What a bounce-back start. I just can’t say it enough. Keegan Thompson was coming off back-to-back rough outings, which was fine and expected as he develops into a starting role, but following it with a great start is exactly what you wanted to see for that development. He said he’d picked up on some mechanical issues in those outings, and clearly addressed them before facing the Braves yesterday. Then again, that may not have even been the primary tweak yesterday. More on that in a moment.
Over 6.0+ scoreless innings, Thompson struck out a career-high 9 batters, allowed just two (crappy) hits, and two walks. He also got a whopping 18 whiffs, and Braves batters looked late on his hard stuff all day. It was easily the best start of his young career, and it was the kind of appearance that reminds you Thompson absolutely has starting upside. For as much as we’ve seen he can be great in short bursts in the bullpen, this is the year to give him this starting chance. He looked like he was doing the short-burst thing, except he held it over the course of 6.0 innings and 92 pitches.
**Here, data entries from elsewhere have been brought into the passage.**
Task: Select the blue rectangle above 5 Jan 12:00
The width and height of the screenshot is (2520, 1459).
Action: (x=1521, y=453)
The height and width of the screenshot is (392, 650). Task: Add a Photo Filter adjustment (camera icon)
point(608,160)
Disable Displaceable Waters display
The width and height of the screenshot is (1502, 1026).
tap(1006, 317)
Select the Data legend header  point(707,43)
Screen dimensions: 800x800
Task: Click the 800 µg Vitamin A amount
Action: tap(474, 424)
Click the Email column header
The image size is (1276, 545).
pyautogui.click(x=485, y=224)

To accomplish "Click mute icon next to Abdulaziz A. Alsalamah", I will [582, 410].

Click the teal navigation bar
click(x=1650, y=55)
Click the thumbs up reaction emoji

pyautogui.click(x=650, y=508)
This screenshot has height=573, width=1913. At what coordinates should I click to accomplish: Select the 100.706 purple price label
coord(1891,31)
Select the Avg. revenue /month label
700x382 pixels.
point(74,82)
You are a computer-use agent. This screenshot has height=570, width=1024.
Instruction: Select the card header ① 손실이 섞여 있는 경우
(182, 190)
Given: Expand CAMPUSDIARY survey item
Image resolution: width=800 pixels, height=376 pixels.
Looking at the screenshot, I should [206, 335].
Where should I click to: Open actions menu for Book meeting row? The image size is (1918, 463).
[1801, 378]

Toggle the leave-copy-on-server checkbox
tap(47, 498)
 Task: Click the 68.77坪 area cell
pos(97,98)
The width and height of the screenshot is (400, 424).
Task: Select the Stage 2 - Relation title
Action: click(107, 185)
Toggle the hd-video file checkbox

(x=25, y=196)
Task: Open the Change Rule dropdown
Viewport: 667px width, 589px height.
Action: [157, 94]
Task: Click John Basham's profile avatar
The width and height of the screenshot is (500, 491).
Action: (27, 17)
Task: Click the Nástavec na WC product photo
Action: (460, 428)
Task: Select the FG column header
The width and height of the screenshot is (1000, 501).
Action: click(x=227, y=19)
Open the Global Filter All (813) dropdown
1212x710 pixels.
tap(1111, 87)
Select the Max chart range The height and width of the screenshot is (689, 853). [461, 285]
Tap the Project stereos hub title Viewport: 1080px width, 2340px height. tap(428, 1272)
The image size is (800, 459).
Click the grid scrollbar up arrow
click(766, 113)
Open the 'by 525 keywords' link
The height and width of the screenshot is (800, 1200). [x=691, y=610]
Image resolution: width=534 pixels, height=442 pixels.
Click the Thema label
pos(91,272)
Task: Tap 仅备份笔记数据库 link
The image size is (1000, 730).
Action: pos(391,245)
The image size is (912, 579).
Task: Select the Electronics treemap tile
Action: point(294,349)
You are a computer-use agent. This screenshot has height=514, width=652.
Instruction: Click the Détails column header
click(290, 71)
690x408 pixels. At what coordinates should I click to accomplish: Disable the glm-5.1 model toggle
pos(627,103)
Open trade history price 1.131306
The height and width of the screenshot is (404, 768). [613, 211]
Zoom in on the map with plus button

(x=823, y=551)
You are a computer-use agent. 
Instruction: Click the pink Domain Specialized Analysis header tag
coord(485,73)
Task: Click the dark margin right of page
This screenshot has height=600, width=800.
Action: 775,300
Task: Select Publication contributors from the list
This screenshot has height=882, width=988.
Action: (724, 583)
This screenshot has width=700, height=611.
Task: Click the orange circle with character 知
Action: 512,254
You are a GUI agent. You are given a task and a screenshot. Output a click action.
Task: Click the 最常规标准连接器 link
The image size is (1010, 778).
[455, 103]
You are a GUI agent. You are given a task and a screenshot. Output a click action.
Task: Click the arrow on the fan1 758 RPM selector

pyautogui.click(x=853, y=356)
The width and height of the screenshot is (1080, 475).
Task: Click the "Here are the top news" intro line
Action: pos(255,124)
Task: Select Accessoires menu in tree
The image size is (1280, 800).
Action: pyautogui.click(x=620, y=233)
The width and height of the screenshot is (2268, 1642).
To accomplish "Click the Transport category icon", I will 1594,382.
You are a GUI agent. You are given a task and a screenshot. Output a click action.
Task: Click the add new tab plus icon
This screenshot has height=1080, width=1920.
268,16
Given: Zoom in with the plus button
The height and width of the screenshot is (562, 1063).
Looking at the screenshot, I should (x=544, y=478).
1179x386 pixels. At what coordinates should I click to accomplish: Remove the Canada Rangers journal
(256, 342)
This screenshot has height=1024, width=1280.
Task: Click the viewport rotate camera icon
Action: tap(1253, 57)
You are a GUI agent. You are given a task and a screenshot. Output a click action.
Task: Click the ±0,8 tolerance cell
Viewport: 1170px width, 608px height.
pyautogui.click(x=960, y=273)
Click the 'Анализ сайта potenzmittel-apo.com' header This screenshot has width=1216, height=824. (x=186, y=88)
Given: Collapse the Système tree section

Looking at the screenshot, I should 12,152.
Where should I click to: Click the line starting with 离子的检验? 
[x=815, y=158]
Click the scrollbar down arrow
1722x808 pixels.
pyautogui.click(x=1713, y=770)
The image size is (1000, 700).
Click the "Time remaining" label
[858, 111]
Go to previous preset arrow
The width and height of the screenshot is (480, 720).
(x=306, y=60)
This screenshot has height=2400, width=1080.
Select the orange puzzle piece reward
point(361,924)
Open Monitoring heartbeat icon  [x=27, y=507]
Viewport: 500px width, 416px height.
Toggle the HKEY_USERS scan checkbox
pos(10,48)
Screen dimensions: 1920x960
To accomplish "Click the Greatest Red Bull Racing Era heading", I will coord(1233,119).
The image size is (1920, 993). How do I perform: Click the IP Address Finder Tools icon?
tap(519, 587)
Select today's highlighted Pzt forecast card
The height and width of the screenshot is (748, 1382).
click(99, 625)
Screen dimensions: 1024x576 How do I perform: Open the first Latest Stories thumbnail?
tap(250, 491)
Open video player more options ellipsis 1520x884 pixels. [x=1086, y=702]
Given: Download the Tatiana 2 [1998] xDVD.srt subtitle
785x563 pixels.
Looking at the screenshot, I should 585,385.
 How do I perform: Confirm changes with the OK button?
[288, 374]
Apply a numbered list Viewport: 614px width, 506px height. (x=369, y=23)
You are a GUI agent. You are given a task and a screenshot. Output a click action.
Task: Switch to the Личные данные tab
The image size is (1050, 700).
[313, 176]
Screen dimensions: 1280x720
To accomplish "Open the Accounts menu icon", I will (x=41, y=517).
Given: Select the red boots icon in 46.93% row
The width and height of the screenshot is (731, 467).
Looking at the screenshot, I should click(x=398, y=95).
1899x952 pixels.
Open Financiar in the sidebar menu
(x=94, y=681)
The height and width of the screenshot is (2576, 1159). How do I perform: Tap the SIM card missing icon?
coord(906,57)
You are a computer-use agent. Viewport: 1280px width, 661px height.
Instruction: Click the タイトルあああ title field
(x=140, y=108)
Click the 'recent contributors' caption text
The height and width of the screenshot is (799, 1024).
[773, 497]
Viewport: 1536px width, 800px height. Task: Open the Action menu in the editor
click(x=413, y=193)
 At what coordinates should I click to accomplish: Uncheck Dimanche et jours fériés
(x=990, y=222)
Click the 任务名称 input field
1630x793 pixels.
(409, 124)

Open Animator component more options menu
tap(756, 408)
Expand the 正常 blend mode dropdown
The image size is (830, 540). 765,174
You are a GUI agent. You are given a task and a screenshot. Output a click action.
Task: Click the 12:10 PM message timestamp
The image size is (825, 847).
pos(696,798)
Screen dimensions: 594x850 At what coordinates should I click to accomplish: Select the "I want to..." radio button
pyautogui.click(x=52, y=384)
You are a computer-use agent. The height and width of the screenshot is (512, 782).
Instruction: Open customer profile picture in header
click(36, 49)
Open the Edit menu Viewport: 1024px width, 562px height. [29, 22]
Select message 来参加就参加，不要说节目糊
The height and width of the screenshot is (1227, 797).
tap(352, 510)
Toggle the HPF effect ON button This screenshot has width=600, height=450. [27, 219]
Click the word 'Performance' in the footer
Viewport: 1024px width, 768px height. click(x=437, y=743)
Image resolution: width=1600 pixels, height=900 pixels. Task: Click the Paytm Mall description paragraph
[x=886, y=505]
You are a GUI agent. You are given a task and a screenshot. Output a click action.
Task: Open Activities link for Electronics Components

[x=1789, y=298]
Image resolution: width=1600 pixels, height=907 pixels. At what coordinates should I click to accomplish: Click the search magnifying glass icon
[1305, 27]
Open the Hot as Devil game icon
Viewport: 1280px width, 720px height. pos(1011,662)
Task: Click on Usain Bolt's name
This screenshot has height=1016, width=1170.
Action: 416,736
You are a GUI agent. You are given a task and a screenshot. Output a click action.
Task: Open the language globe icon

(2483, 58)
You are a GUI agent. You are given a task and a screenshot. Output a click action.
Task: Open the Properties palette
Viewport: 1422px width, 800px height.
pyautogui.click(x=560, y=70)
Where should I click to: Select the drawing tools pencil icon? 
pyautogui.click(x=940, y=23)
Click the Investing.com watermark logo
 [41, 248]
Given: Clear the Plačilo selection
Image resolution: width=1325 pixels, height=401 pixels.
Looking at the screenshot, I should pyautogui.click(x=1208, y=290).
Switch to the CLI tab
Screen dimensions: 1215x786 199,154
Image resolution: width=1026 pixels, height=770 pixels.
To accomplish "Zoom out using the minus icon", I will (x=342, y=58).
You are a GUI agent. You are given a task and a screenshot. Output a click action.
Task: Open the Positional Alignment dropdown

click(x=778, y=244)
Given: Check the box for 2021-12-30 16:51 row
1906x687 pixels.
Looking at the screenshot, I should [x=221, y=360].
Oh, and that’s to say nothing of the fact that he was facing a team that had won 14 games in a row, while pitching under the pressure of knowing his own team had lost 10 games in a row.
From the sound of things, Thompson’s success yesterday was built on some work on the mechanical issues (Willson Contreras said he shared some feedback on the delivery), but also going back to a more fastball-heavy approach, without holding anything back.
It’s something we’ve talked about before when Keegan Thompson was looking so good in relief, knowing he was only going to throw 40-ish pitches.
“We know his potential. We know what he’s got,” Yan Gomes said, per Cubs.com. “He’s got plus-plus pitches on every angle. I think sometimes when you see guys making that transition, they tend to try to pace themselves. And that just seemed to be one of the conversations that we were having today, and even before that: ‘Don’t pace yourself. Come out, give it all you’ve got. And if you start running out of gas, we’ll take you out.'”
In visual form:
For his part, here’s how Thompson explained it to the Tribune: “I think it was trying to place balls the last time instead of just going after guys and staying in the zone and letting them put it in play,” Thompson said. “There was a couple of fastballs that were hit in one of my outings and I think it just took me away from it. I was throwing more offspeed stuff or two seams instead.”
So, you kind of have a lot of things playing together at once: there was maybe a minor mechanical thing, there was the desire to conserve for deeper outings, and there was a little bit of gun-shy-ness about pounding the zone with the fastball.
This is all part of the process of developing, and also learning how to best use your stuff. The next start might not be nearly as good, and that’ll be part of the process, too. Heck, learning about his body and figuring out how to come back from a 90+ pitch appearance will also be part of the learning process.